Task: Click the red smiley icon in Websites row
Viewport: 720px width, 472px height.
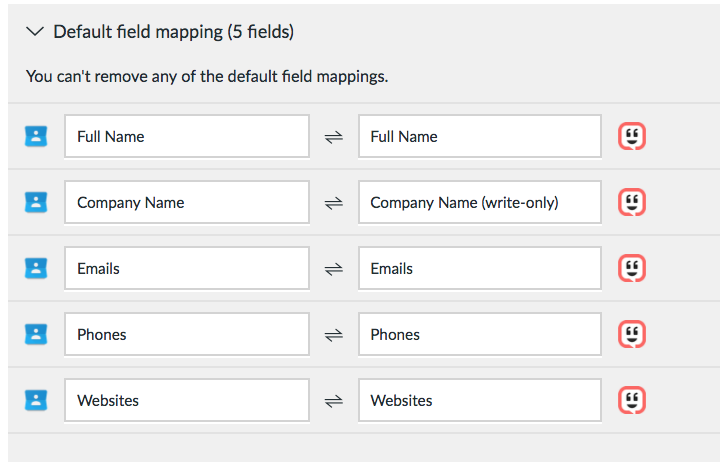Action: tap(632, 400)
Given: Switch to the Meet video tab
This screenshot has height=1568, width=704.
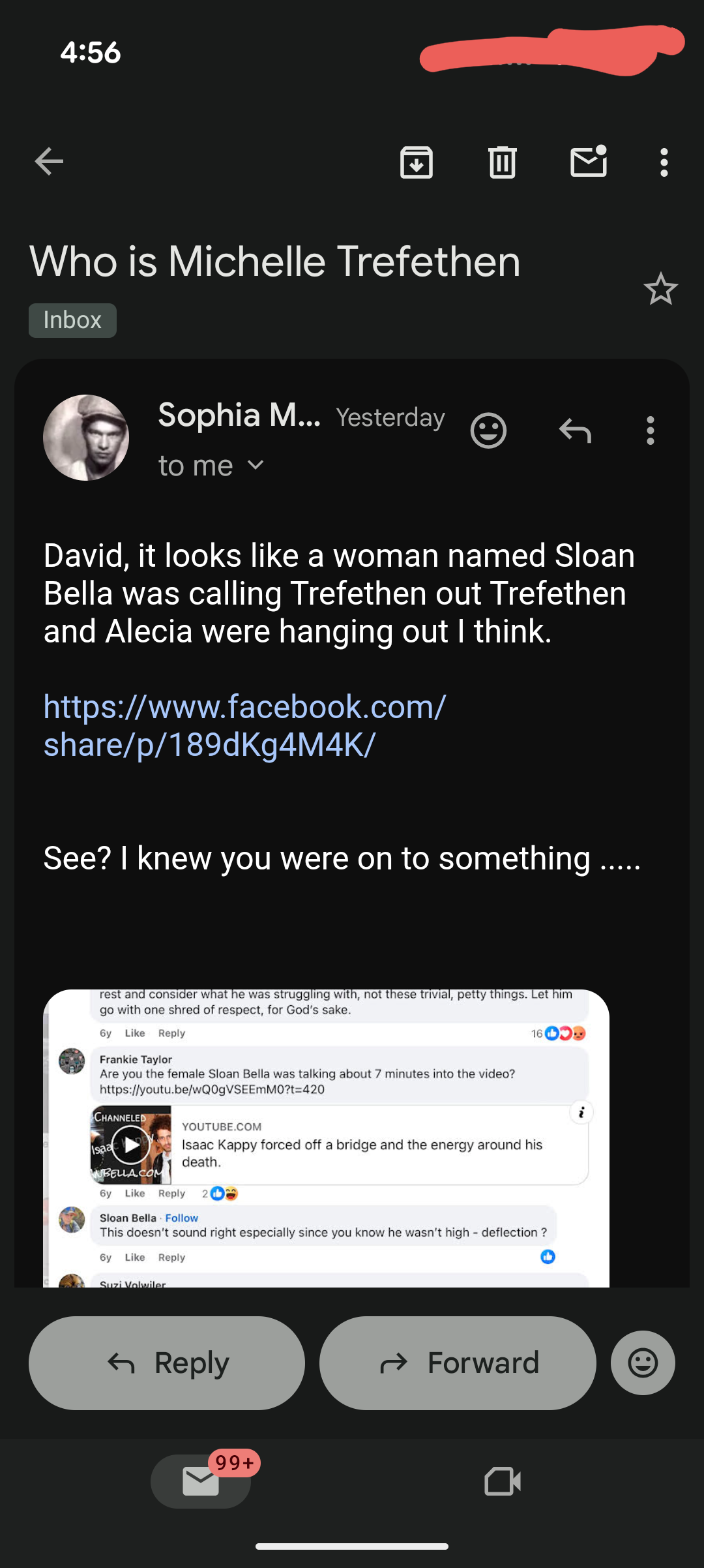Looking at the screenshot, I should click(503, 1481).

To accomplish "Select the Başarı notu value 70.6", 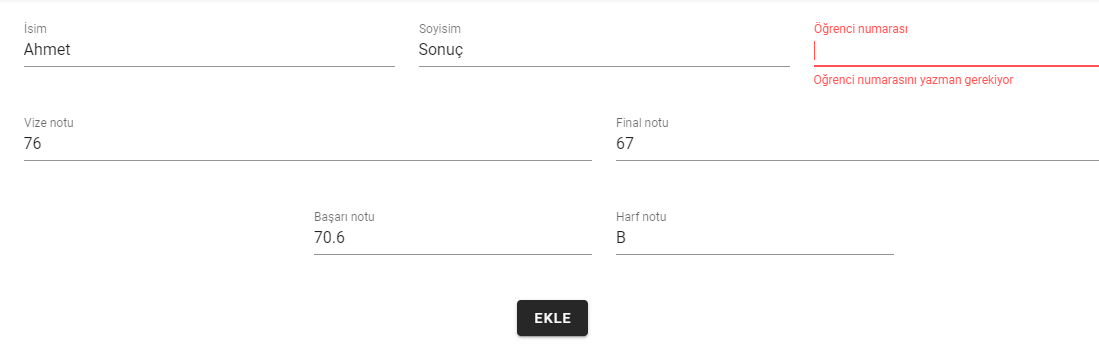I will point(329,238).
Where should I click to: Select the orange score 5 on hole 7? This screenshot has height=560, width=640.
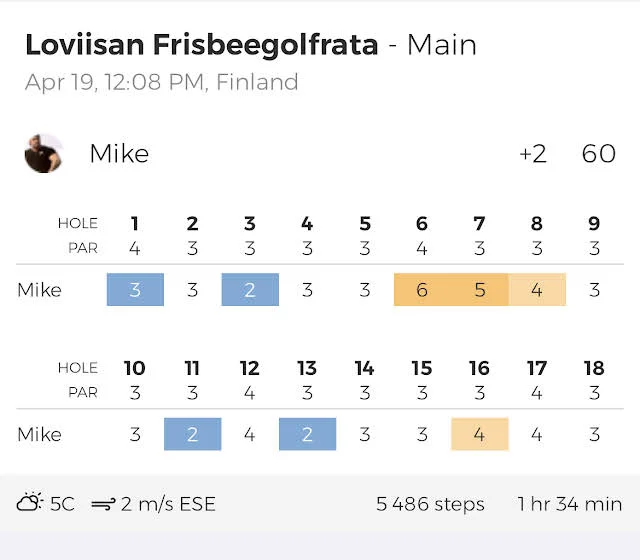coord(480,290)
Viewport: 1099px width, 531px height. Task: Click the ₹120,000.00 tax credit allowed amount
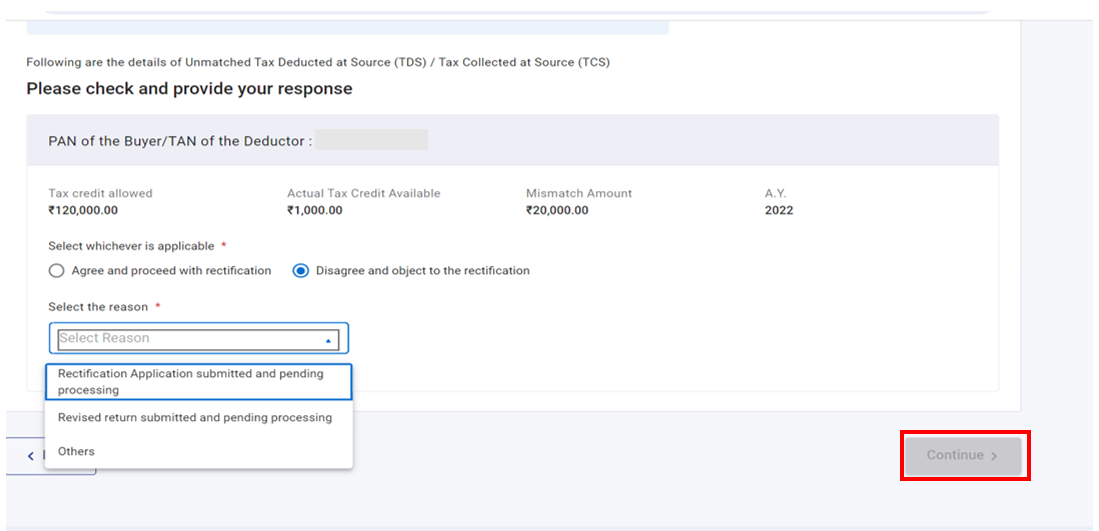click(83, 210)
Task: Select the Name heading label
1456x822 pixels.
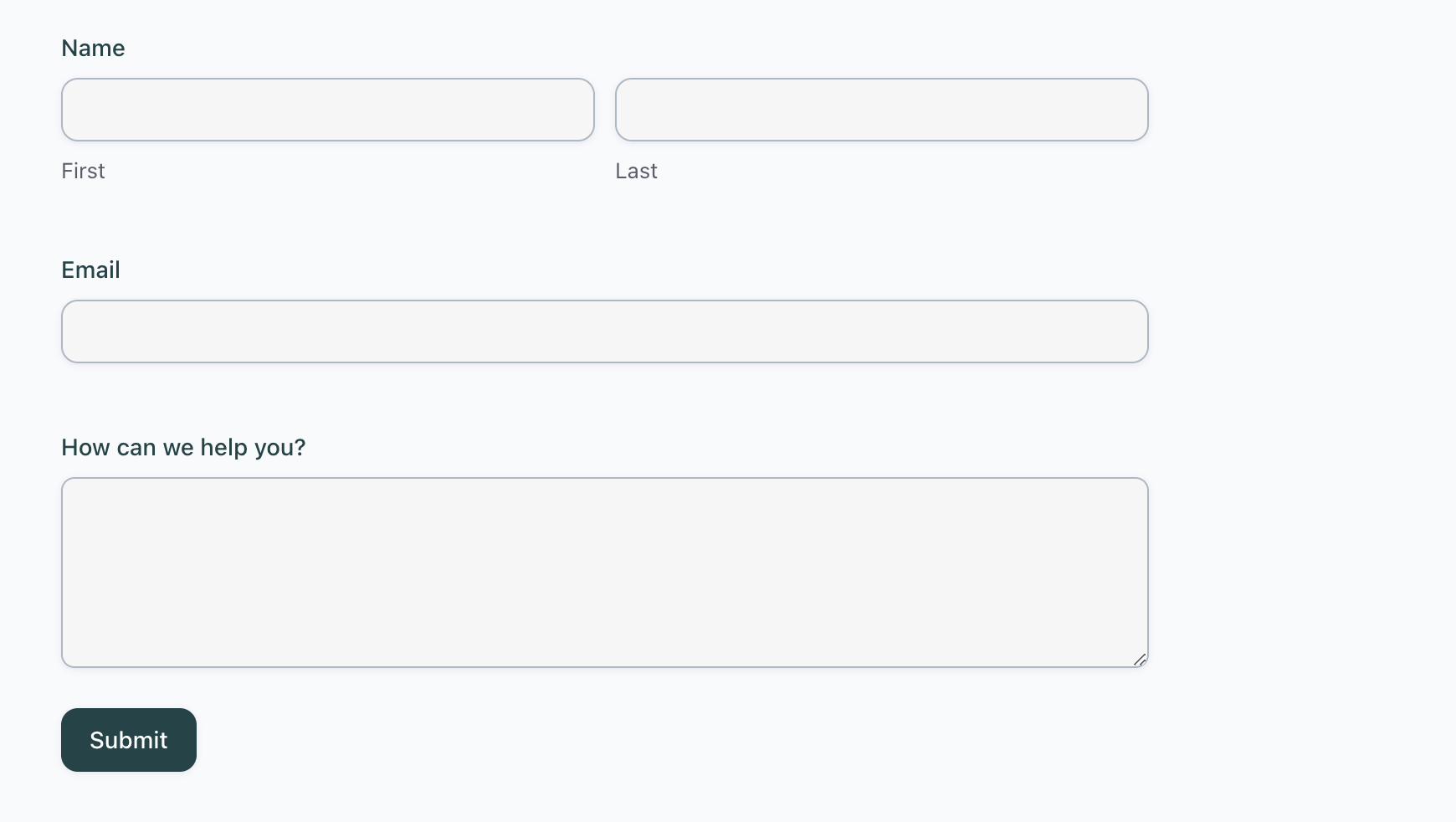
------
Work task:
Where a line contains "Viewport: 1099px width, 531px", begin there and set down exactly each line through the end of the data above, omitting any pictures.

Finished task:
Viewport: 1099px width, 531px height. Task: Click the ₹120,000.00 tax credit allowed amount
click(83, 210)
Task: Select the Name heading label
1456x822 pixels.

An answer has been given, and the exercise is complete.